文書抜粋 —
********************

図4に示す例では、深度カメラ444は、SLAM/ビジュアルオドメトリブロック406に結合され、画像をブロック406に提供することができる。SLAM/ビジュアルオドメトリブロック406の実装は、この画像を処理し、ユーザの頭部の位置および向きを決定するように構成されたプロセッサを含むことができ、頭部座標空間と別の座標空間(例えば、慣性座標空間)との間の変換を識別するために使用されることができる。同様に、いくつかの例では、ユーザの頭部姿勢および位置に関する追加の情報源は、IMU409から取得される。IMU409からの情報は、SLAM/ビジュアルオドメトリブロック406からの情報と統合されて、ユーザの頭部姿勢および位置の迅速な調整に関する改善された精度および/またはよりタイムリーな情報を提供することができる。
【0057】
いくつかの例では、深度カメラ444は、ウェアラブルヘッドデバイス400Aのプロセッサに実装され得るハンドジェスチャトラッカ411に3D画像を供給することができる。ハンドジェスチャトラッカ411は、例えば、深度カメラ444から受信した3D画像をハンドジェスチャを表す記憶されたパターンと照合することによって、ユーザのハンドジェスチャを識別することができる。ユーザのハンドジェスチャを識別する他の適切な技術が明らかであろう。

********************

解くべき問題 —
**A.** 文書抜粋に登場する、参照番号の付いた装置やブロックをすべて挙げよ。
**B.** 文書抜粋によれば、ハンドジェスチャトラッカ411はどのような方法でユーザのハンドジェスチャを識別できるか。
**C.** 文書抜粋のうち、「図4に示す例では、深度カメラ」を含む語句で始まり「情報を提供することができる。」で終わる部分を、そのまま書き写せ。

データブロック —
********************

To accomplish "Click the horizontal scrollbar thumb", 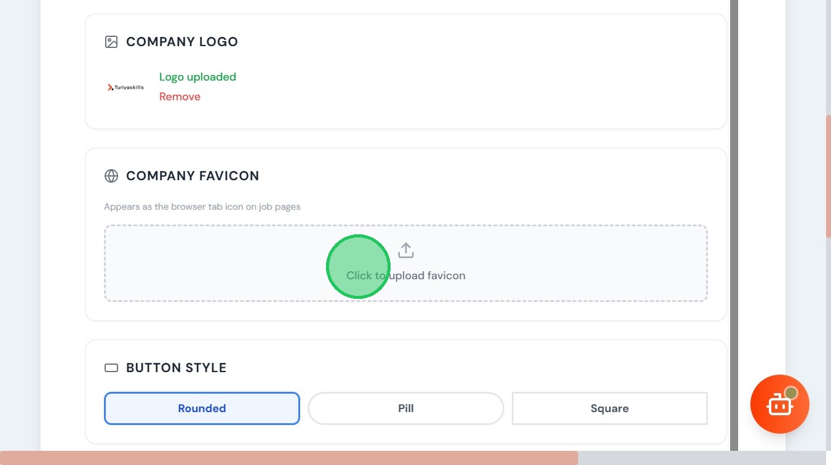I will click(289, 458).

********************

解答 —
**A.** 深度カメラ444、SLAM/ビジュアルオドメトリブロック406、IMU409、ハンドジェスチャトラッカ411、ウェアラブルヘッドデバイス400A

**B.** 深度カメラ444から受信した3D画像を、ハンドジェスチャを表す記憶されたパターンと照合することによって識別できる。

**C.**
図4に示す例では、深度カメラ444は、SLAM/ビジュアルオドメトリブロック406に結合され、画像をブロック406に提供することができる。SLAM/ビジュアルオドメトリブロック406の実装は、この画像を処理し、ユーザの頭部の位置および向きを決定するように構成されたプロセッサを含むことができ、頭部座標空間と別の座標空間(例えば、慣性座標空間)との間の変換を識別するために使用されることができる。同様に、いくつかの例では、ユーザの頭部姿勢および位置に関する追加の情報源は、IMU409から取得される。IMU409からの情報は、SLAM/ビジュアルオドメトリブロック406からの情報と統合されて、ユーザの頭部姿勢および位置の迅速な調整に関する改善された精度および/またはよりタイムリーな情報を提供することができる。